Spécial Roda de Isábena
Vincent Debiais (dir.)
Présentation
Le cloître de l’ancienne cathédrale Saint-Vincent de Roda de Isábena, au coeur des montagnes aragonaises, abrite la collection la plus importante d’inscriptions du Moyen Âge en Europe. Les arcades, les chapiteaux et les murs des quatre galeries présente aujourd’hui encore plus de 230 textes funéraires gravés dans la pierre entre le XIIe et le XIVe siècle et destinés aux membres du chapitre cathédral, aux chanoines et aux familiers de l’institution.
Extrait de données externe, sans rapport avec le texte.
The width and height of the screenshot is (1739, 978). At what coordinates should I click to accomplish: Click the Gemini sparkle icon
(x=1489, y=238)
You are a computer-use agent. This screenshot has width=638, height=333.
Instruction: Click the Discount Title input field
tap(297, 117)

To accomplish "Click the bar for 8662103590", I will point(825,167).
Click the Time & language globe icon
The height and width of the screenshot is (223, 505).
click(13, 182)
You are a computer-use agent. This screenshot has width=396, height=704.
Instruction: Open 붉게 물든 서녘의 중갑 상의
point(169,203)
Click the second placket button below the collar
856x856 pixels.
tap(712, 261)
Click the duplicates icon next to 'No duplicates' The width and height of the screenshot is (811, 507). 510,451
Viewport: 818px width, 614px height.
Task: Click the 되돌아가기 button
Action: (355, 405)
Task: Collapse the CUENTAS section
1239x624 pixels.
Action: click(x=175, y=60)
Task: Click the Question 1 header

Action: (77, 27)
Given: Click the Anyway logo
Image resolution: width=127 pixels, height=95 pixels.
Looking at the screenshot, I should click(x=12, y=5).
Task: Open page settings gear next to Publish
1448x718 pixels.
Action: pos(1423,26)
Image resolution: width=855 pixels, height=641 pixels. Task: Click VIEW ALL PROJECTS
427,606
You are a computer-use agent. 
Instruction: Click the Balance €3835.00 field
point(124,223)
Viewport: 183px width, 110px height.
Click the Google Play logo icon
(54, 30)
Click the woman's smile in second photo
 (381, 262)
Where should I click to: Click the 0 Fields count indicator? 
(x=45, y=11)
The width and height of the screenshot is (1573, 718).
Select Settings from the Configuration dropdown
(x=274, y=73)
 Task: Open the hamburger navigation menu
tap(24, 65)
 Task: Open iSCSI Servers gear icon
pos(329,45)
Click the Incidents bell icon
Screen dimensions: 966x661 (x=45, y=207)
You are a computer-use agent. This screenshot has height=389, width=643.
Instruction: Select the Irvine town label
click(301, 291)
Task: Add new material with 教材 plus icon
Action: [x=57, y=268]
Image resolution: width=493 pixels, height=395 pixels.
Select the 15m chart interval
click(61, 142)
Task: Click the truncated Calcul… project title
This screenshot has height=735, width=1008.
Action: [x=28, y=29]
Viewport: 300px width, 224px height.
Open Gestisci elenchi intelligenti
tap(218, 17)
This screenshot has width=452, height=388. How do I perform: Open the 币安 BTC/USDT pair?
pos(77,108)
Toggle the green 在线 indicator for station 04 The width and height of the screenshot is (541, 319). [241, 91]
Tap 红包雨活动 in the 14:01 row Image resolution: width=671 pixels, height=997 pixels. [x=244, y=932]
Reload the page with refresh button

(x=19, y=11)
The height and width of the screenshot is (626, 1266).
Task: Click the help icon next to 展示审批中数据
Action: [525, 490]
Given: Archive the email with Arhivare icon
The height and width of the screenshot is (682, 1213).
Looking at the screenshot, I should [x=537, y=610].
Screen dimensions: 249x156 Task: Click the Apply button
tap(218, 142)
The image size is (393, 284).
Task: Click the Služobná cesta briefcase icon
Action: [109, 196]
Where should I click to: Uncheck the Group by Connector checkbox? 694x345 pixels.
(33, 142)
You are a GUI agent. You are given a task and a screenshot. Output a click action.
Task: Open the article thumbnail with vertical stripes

Une telle quantité de textes, dont la qualité de composition et l’état de conservation sont exceptionnels, pose un certain nombre de questions historiques et anthropologiques autour de la culture écrite du Moyen Âge et de la commémoration des défunts ; elle représente également un défi épistémologique dans le relevé et l’exploitation des données. Jusqu’à ce jour, le cloître de Roda de Isábena avait bénéficié d’examens épigraphiques partiels, principalement centrés sur l’écriture des inscriptions. Avec la publication de ce dossier dans la revue In-Scription.Revue d’études épigraphiques en ligne, hébergé par le Corpus des inscriptions de la France médiévale, il s’agit de donner à la collection de Roda la place qu’elle mérite dans les études de la literacy médiévale. Ce dossier, composé de 17 textes et de plus de 200 figures, est le fruit d’importantes missions de terrain menées entre 2018 et 2020 par une équipe de six chercheuses et chercheurs aux compétences diverses (paléographie, épigraphie, histoire, archéologie, histoire des techniques, histoire des institutions). La publication cherche à mettre en lumière les stratégies commémoratives déployées par les chanoines de Roda sur le temps long de l’histoire de la communauté pour assoir et diffuser l’influence de la cathédrale sur les Pyrénées. Il montre également qu’une approche strictement épigraphique n’aurait pas permis d’apprécier les différentes modalités d’usage de l’écriture, les choix formels dans les graphies, les modifications qui ont affecté la structure du cloître et l’emplacement des inscriptions, les relations entre institutions ecclésiastiques, et la création de réseaux documentaires et de discours politiques complexes. Un travail collectif nécessaire pour une lecture en profondeur des phénomènes graphiques au Moyen Âge.